DATA RECORDS
<<<<

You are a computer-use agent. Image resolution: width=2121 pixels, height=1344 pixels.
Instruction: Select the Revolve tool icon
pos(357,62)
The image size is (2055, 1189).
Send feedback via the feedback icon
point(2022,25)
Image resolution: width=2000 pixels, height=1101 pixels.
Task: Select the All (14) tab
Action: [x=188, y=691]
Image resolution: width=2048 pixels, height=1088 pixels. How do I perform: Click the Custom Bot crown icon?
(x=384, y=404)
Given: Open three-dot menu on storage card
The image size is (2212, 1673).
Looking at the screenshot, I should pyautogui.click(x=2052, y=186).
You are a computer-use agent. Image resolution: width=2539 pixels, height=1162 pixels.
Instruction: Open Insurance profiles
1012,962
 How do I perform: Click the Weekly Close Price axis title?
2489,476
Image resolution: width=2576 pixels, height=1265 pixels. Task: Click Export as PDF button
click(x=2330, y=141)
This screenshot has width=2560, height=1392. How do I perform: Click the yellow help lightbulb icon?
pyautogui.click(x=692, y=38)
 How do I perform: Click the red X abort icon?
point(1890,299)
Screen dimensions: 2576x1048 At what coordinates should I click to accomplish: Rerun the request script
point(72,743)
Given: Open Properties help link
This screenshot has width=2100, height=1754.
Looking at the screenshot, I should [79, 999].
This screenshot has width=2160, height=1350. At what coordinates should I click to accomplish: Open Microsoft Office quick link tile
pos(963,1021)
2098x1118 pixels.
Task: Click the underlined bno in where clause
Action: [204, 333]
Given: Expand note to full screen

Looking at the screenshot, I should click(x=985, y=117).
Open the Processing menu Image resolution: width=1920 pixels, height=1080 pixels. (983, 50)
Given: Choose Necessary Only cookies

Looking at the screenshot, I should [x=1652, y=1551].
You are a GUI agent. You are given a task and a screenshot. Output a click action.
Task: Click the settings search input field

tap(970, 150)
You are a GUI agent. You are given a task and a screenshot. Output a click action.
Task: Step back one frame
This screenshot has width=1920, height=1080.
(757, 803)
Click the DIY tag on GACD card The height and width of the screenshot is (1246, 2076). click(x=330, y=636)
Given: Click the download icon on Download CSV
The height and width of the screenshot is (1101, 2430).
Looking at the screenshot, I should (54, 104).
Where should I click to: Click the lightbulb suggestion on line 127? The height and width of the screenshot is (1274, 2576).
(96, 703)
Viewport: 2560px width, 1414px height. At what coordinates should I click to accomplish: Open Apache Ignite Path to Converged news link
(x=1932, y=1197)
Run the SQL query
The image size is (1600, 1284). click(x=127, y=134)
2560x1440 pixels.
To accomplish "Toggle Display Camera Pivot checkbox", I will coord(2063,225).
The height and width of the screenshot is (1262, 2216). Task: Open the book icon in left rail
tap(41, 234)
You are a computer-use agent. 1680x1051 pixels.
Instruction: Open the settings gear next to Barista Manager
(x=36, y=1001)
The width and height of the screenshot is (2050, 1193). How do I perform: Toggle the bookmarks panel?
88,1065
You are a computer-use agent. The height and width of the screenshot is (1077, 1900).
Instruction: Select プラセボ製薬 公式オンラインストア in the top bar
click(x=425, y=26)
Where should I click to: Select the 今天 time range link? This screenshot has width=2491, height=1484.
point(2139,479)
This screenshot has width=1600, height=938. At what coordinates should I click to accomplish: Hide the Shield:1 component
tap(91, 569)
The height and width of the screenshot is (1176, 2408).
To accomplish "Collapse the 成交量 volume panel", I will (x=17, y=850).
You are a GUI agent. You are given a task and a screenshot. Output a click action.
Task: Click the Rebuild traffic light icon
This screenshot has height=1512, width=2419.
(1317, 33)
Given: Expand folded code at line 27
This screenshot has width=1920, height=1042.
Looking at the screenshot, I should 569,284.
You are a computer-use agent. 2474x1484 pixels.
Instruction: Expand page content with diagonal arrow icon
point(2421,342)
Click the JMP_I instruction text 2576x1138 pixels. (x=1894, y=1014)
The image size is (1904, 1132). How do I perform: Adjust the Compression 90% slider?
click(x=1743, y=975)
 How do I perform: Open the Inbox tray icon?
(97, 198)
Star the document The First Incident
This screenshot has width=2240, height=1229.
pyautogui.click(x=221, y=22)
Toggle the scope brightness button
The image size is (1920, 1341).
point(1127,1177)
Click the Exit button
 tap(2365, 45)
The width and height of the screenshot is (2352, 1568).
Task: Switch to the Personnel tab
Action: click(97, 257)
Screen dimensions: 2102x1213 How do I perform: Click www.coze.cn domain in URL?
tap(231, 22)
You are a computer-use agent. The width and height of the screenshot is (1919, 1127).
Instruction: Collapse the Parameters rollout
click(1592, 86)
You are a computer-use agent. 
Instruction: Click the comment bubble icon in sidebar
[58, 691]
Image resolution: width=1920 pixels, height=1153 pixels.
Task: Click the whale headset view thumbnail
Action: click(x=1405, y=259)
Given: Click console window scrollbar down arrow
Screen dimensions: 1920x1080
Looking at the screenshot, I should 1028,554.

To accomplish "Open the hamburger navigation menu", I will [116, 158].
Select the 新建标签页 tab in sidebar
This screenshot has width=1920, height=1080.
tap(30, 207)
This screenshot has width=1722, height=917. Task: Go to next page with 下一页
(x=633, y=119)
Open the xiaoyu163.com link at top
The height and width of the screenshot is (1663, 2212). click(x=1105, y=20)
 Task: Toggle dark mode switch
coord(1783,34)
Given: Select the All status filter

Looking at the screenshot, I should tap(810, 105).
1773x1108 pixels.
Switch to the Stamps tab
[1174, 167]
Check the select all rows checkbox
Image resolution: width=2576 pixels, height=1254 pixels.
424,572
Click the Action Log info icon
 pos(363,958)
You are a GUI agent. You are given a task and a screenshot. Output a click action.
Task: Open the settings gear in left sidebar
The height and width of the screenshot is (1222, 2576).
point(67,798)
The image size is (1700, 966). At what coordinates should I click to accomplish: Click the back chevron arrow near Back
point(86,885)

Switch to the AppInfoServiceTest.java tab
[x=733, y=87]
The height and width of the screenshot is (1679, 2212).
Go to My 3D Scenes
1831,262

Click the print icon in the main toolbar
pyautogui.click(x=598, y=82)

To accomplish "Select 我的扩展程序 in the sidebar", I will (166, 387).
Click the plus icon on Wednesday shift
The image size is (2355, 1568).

>>>>

YOUR ASSIGNMENT
The expected output is the lines from the one holding "Task: Open the settings gear in left sidebar" through the last line of the data, exactly as they appear, with nothing before or after.

TASK SOLUTION
Task: Open the settings gear in left sidebar
The height and width of the screenshot is (1222, 2576).
point(67,798)
The image size is (1700, 966). At what coordinates should I click to accomplish: Click the back chevron arrow near Back
point(86,885)

Switch to the AppInfoServiceTest.java tab
[x=733, y=87]
The height and width of the screenshot is (1679, 2212).
Go to My 3D Scenes
1831,262

Click the print icon in the main toolbar
pyautogui.click(x=598, y=82)

To accomplish "Select 我的扩展程序 in the sidebar", I will (166, 387).
Click the plus icon on Wednesday shift
The image size is (2355, 1568).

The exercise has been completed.